"""
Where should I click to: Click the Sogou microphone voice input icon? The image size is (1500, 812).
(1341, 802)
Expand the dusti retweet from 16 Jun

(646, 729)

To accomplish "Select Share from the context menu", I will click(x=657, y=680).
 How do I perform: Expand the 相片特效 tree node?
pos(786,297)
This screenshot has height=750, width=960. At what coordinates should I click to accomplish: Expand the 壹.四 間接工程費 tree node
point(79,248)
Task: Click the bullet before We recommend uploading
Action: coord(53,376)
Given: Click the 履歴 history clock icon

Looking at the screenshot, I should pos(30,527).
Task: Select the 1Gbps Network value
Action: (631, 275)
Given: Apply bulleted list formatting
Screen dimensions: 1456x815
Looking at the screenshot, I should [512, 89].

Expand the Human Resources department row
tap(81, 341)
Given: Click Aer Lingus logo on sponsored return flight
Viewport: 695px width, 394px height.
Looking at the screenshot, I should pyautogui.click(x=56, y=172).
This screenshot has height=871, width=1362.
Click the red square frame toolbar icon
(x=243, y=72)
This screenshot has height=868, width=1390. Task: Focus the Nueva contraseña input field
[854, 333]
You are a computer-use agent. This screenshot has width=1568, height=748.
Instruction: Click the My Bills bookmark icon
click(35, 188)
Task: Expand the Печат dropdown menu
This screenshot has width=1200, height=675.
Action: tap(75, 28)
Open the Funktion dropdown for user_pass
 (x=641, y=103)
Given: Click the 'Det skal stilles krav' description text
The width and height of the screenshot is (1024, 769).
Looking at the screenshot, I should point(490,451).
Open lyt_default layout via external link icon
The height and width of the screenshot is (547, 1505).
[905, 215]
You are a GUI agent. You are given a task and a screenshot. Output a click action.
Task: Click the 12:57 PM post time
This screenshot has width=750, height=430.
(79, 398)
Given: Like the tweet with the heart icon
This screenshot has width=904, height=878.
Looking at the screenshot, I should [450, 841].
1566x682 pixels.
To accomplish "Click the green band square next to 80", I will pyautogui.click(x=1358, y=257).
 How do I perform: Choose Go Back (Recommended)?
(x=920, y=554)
"""
◆ Your assignment
Nothing but the lines with "agent" should be returned, copied from the entries above.

◆ Completed task
You are a computer-use agent. This screenshot has width=1568, height=748.
You are a GUI agent. You are given a task and a screenshot. Output a click action.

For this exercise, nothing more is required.